### Supplied text

*****

For as long as I can remember, I only ever saw myself as unlikeable, and unlovable. I was always a last resort, never a first choice. I wasn’t popular, funny, pretty, or desirable in any way, to any one. Therefore, I did my best to retreat, withdraw, and hide away, so as not to annoy anyone with my presence. I was quiet, shy, and feared being the centre of attention.
Around the age of 14 I hit my first ever rock bottom.
Rock bottom #1
I felt completely lost in a world where I believed no one could possibly understand me, or help me, and I would never have dreamt of burdening anyone by asking them to, anyway. I had no idea what to do, and all I wanted was to disappear- to die.
I remember walking to a friend’s house one afternoon on autopilot. When suddenly, with what seemed like no warning, I collapsed onto my knees and cried like I had never cried before. I cried from the pit of my stomach, and I screamed where I knelt. It was as though the physical and mental exhaustion and inability to cope had burst free and broken the dam I’d built to block it all out. I felt physically sick, and all I wanted was an answer- how could I get out? How could I end my life without hurting my loved ones, and without the risk of survival? After about 10 minutes, I managed to pull myself back into reality, and carry on as if nothing had happened, back into autopilot mode.

*****

### Stored data
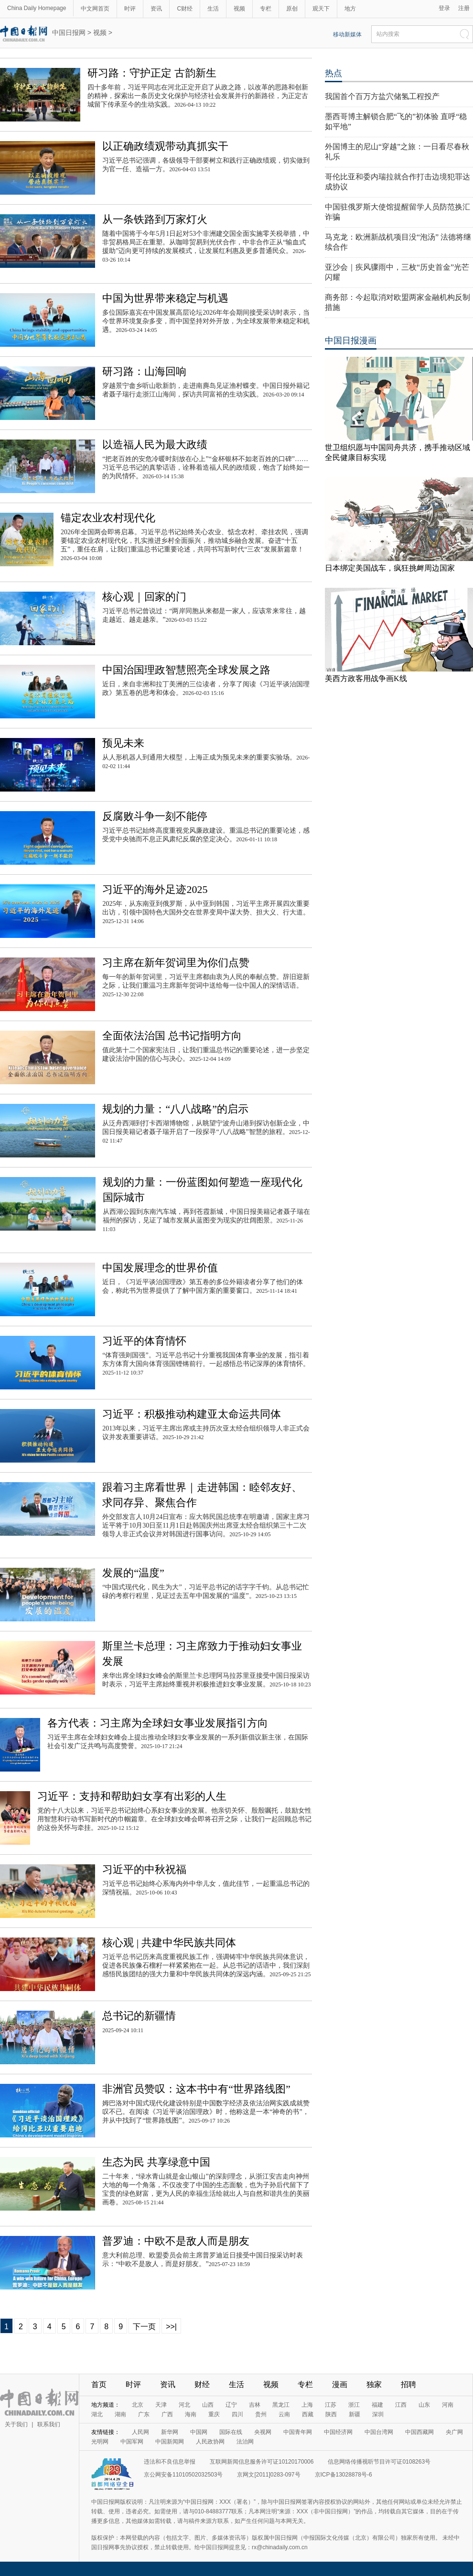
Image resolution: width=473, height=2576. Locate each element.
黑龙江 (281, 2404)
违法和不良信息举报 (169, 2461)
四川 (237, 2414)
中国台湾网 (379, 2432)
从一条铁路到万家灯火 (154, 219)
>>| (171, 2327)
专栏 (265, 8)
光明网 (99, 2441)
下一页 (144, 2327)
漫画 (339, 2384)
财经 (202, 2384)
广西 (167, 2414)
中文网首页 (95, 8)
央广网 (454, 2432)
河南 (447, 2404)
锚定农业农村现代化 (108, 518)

*****

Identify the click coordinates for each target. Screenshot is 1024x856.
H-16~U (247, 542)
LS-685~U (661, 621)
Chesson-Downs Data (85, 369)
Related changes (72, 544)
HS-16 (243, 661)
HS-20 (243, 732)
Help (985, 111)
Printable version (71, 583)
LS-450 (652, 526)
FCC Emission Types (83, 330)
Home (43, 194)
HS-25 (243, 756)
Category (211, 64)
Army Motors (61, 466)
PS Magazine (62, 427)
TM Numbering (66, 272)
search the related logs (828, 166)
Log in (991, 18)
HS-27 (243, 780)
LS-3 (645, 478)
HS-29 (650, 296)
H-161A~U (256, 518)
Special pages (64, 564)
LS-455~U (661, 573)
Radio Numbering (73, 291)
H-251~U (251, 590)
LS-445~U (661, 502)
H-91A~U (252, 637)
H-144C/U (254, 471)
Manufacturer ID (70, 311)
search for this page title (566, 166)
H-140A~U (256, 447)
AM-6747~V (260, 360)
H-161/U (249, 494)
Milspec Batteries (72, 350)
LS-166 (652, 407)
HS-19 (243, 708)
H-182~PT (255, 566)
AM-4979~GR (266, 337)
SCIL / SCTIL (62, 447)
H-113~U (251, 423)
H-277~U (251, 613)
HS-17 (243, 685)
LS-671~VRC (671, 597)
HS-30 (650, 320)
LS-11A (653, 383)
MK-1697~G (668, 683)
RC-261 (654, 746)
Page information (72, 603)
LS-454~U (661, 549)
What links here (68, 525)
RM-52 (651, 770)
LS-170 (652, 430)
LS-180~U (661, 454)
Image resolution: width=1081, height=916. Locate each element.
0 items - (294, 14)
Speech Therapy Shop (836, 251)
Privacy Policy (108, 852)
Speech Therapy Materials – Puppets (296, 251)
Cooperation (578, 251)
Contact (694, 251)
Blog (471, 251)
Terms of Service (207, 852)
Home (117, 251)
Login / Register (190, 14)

*****

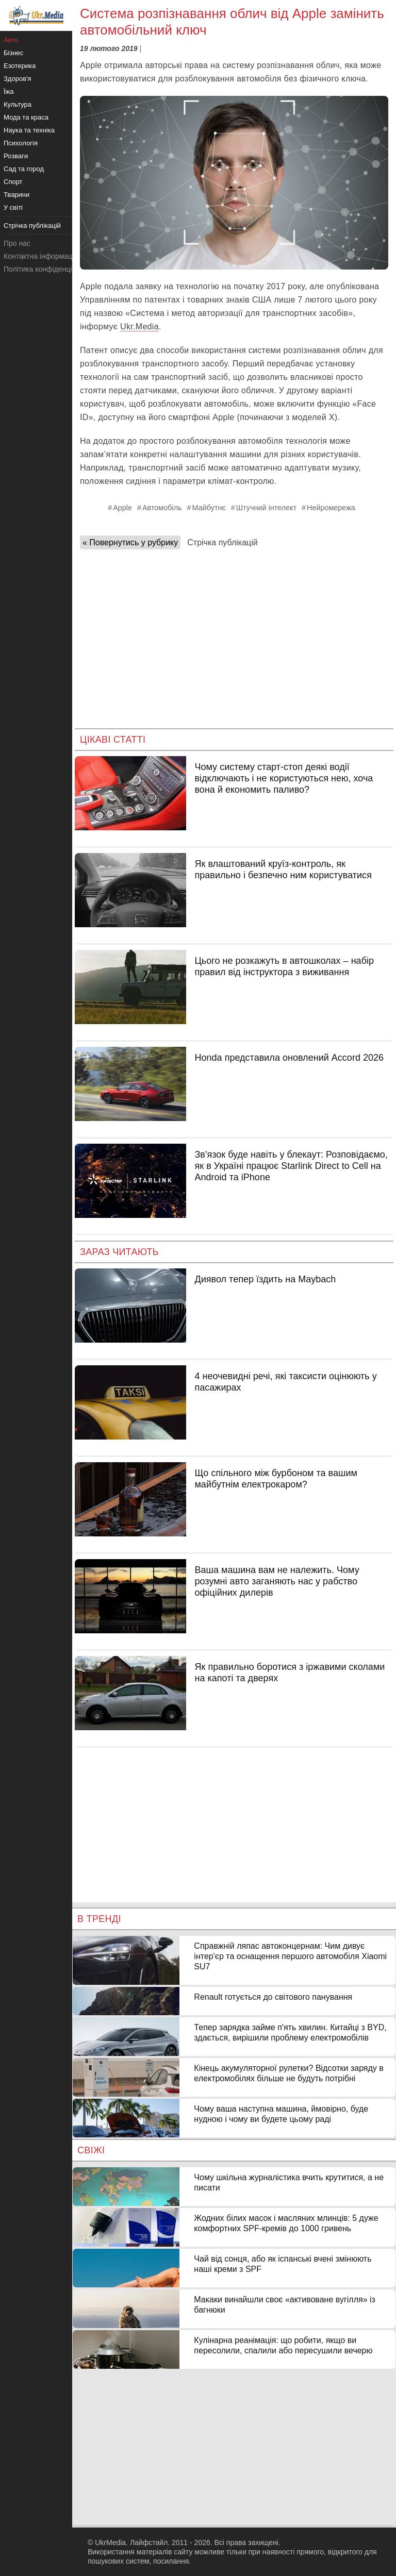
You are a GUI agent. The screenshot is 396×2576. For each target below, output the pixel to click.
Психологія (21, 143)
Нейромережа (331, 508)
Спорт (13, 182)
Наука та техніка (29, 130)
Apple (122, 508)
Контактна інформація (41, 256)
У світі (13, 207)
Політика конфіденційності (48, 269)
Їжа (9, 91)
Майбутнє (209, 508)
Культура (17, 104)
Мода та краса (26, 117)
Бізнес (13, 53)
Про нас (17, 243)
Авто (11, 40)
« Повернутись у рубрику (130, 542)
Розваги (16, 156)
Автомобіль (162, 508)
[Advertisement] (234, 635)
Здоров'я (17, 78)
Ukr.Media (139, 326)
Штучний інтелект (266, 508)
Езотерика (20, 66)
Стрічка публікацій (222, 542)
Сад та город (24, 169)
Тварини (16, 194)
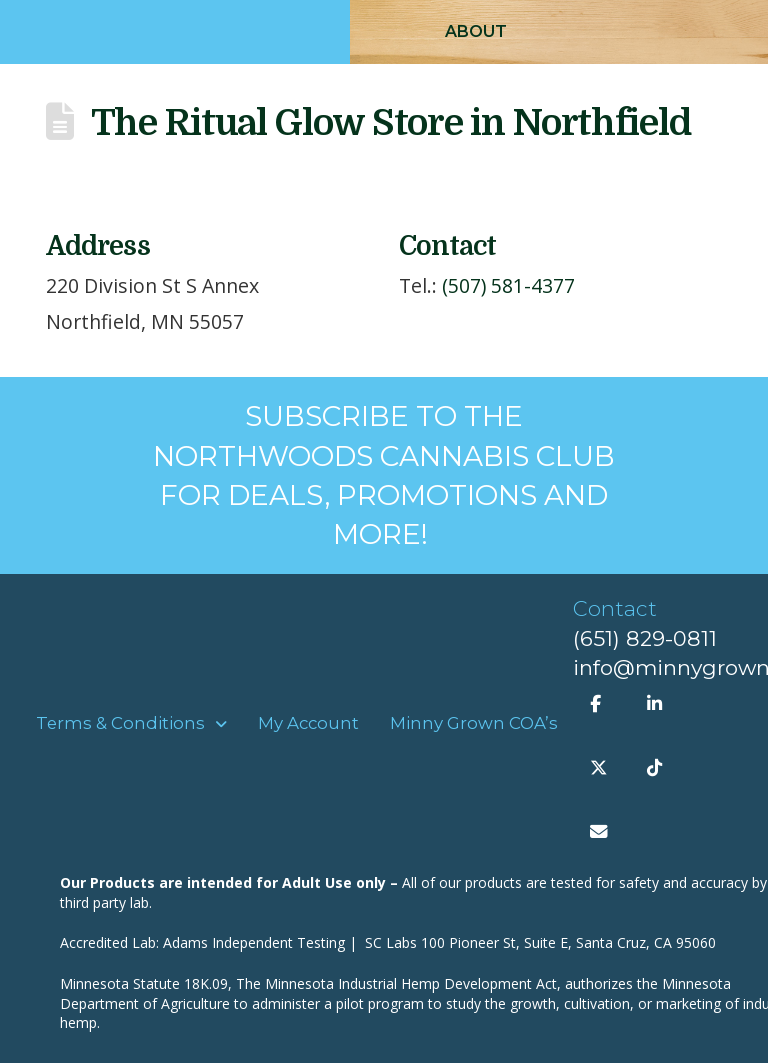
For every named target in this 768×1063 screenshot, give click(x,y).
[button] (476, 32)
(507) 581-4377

*****

### Directive
In the passage about hitting rock bottom, reproduce everything from "Rock bottom #1" down to "disappear- to die.".

### Exercise answer
Rock bottom #1
I felt completely lost in a world where I believed no one could possibly understand me, or help me, and I would never have dreamt of burdening anyone by asking them to, anyway. I had no idea what to do, and all I wanted was to disappear- to die.